Hi,
I am trying out below network. But, I am facing the problem that training and validation loss both goes to zero after some batches. This happens even when the margin in triplet loss is a high value (like 10000).
It would be very helpful if someone can suggest what could possibly be wrong in the process that I have chosen.
import torch
from torch.autograd import Variable
import torch.nn as nn
import torchvision.models as models
import os
# Setting GPU
os.environ["CUDA_DEVICE_ORDER"] = "PCI_BUS_ID"
os.environ["CUDA_VISIBLE_DEVICES"] = "3"
num_inputs = 2
resnet = models.resnet50(pretrained=True)
mod_resnet = list(resnet.children())
mod_resnet.pop()
resnet_model = nn.Sequential(*mod_resnet)
class Net(nn.Module):
def __init__(self):
super(Net, self).__init__()
# Resnet model
self.resnet = resnet_model
self.fc1 = nn.Linear(2048, 512, bias=True)
self.bn = nn.BatchNorm1d(512)
# self.relu = nn.PReLU()
# self.bn_merge1 = nn.BatchNorm1d(num_inputs)
self.conv1 = nn.Conv1d(in_channels=num_inputs, out_channels=1, kernel_size=1, stride=1)
self.bn1 = nn.BatchNorm1d(512)
# self.bn_merge2 = nn.BatchNorm1d(num_inputs)
self.conv2 = nn.Conv1d(in_channels=num_inputs, out_channels=1, kernel_size=1, stride=1)
self.bn2 = nn.BatchNorm1d(512)
self.triplet = TripletDist()
def forward_once(self, x):
output = self.resnet(x)
N, C, H, W = output.size()
output = output.view(N, C * H * W)
output = self.fc1(output)
# output = self.relu(output)
output = self.bn(output)
return output
def forward(self, in_1, in_n_2, in_n_3):
'''
:param in_1: First input of size batch_size x 3 x 224 x 224
:param in_n_2: A list of inputs similar to in_1 ; each of size batch_size x 3 x 224 x 224
:param in_n_3: A list of inputs very different from in_1; each of size batch_size x 3 x 224 x 224
:return:
'''
output_2_list = []
output_3_list = []
output_1 = self.forward_once(in_1)
for j in range(0, num_inputs):
output_2_list.append(self.forward_once(in_n_2[j]))
for j in range(0, num_inputs):
output_3_list.append(self.forward_once(in_n_3[j]))

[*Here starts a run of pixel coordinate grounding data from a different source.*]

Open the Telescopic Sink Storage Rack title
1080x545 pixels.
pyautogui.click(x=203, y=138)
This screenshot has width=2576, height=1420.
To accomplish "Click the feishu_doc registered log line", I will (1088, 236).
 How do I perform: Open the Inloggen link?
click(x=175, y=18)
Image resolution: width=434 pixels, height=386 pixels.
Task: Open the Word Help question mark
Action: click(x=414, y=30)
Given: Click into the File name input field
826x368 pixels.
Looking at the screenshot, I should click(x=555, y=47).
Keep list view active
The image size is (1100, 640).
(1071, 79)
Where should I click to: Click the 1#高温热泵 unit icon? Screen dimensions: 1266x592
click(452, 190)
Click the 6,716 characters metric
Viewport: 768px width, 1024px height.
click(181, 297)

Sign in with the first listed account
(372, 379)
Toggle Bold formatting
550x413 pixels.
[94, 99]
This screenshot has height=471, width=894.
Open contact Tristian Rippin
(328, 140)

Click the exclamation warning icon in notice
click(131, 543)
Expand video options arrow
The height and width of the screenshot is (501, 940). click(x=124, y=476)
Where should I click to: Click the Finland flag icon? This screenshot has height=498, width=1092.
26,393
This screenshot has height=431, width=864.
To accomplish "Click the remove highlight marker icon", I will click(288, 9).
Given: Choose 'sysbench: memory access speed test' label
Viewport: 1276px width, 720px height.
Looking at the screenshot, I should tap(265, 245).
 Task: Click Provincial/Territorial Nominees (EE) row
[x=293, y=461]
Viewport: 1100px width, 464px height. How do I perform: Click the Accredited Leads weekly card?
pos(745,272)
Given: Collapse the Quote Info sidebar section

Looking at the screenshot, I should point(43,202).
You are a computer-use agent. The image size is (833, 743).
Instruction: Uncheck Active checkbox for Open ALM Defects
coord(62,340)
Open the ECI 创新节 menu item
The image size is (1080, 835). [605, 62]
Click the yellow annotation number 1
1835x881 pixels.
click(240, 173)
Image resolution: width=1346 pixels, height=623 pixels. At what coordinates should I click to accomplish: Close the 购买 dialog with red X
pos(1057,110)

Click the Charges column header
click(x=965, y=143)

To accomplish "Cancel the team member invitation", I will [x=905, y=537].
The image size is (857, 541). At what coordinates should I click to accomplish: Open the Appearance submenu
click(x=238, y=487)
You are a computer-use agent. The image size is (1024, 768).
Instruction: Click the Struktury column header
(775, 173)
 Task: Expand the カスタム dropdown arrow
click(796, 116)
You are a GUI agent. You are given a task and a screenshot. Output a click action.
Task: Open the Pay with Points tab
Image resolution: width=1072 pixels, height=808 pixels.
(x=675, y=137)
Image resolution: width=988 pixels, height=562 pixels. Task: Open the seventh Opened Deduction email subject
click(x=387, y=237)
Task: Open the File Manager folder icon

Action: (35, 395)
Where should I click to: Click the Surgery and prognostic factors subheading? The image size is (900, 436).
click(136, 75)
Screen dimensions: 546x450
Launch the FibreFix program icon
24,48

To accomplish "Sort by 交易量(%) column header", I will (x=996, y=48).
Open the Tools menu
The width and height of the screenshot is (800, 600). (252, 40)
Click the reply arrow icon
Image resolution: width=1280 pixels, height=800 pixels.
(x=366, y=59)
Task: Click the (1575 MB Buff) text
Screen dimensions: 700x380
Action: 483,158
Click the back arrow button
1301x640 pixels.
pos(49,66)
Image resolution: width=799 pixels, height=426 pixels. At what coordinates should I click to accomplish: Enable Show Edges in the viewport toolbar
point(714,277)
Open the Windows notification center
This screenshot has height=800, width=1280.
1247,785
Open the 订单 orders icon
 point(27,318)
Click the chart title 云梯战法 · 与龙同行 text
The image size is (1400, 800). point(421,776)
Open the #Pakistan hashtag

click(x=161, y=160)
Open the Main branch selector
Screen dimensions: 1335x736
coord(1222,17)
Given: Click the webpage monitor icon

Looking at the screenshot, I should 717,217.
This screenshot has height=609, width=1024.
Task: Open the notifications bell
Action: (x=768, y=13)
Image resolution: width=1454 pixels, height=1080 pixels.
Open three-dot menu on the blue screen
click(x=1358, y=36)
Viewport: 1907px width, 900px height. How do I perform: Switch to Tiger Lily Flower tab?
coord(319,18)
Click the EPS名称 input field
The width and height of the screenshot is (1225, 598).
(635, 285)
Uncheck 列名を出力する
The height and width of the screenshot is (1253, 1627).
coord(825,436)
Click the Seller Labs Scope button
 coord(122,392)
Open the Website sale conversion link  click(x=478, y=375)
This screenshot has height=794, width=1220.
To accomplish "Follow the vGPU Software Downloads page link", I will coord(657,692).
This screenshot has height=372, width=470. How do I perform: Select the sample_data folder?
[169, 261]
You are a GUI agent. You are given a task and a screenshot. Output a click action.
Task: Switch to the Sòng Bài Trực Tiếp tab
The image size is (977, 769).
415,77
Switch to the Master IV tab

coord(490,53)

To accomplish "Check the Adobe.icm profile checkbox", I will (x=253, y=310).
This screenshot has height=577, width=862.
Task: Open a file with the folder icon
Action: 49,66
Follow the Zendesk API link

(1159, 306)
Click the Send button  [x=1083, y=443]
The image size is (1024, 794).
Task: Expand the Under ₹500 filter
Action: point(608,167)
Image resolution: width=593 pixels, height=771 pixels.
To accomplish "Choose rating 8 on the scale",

# output_bn_n_2 = self.bn_merge1(torch.stack(output_2_list, 1))
output_bn_n_2 = torch.stack(output_2_list, 1)
output_n_2 = self.conv1(output_bn_n_2).squeeze()
output_n_2 = self.bn1(output_n_2)
# output_bn_n_3 = self.bn_merge2(torch.stack(output_3_list, 1))
output_bn_n_3 = torch.stack(output_3_list, 1)
output_n_3 = self.conv2(output_bn_n_3).squeeze()
output_n_3 = self.bn1(output_n_3)
model_output = self.triplet(output_1, output_n_2, output_n_3)
return model_output, output_1, output_n_2, output_n_3
class TripletDist(nn.Module):
# finds pairwise 2-norm distances, concatenates and returns a vector
def __init__(self):
super(TripletDist, self).__init__()
self.dist = nn.PairwiseDistance()
def forward(self, *x):
pair1_2norm_dist = self.dist(x[0], x[1])
pair2_2norm_dist = self.dist(x[0], x[2])
output = torch.cat((pair1_2norm_dist, pair2_2norm_dist), 0)
N, C = output.size()
return output.view(N * C)
model = Net()
val_1 = Variable(torch.randn(4, 3, 224, 224).cuda(async=True), volatile=True)
val_n_2 = []
val_n_3 = []
for j in range(num_inputs):
val_n_2.append(Variable(torch.randn(4, 3, 224, 224).cuda(async=True), volatile=True))
val_n_3.append(Variable(torch.randn(4, 3, 224, 224).cuda(async=True), volatile=True))
criterion = nn.TripletMarginLoss(margin=3000, p=2)
optimizer = torch.optim.Adam(filter(lambda p: p.requires_grad, model.parameters()), lr=0.1)
for i in range(1000):
model.train()
model.cuda()
# wrap inputs in Variables
input_1 = Variable(((torch.randn(4, 3, 224, 224)).cuda(async=True)))
input_n_2 = []
input_n_3 = []
for j in range(num_inputs):
input_n_2.append(Variable(((torch.randn(4, 3, 224, 224)).cuda(async=True))))
input_n_3.append(Variable(((torch.randn(4, 3, 224, 224)).cuda(async=True))))
# Training
# zero the parameter gradients
optimizer.zero_grad()
dist, out_1, out_n_2, out_n_3 = model(input_1, input_n_2, input_n_3)
loss = criterion(out_1, out_n_2, out_n_3)
loss.backward()
train_loss = loss.data[0]
# Take one optimization step
optimizer.step()
if i % 10 == 0:
model.eval()
val_dist, val_anc_out, val_pos_out, val_neg_out = model(val_1, val_n_2, val_n_3)
triplet_margin_val = criterion(val_anc_out, val_pos_out, val_neg_out)
val_loss = triplet_margin_val.data[0]
print(i, "Train_loss: ", train_loss, ", VAL_LOSS: ", val_loss)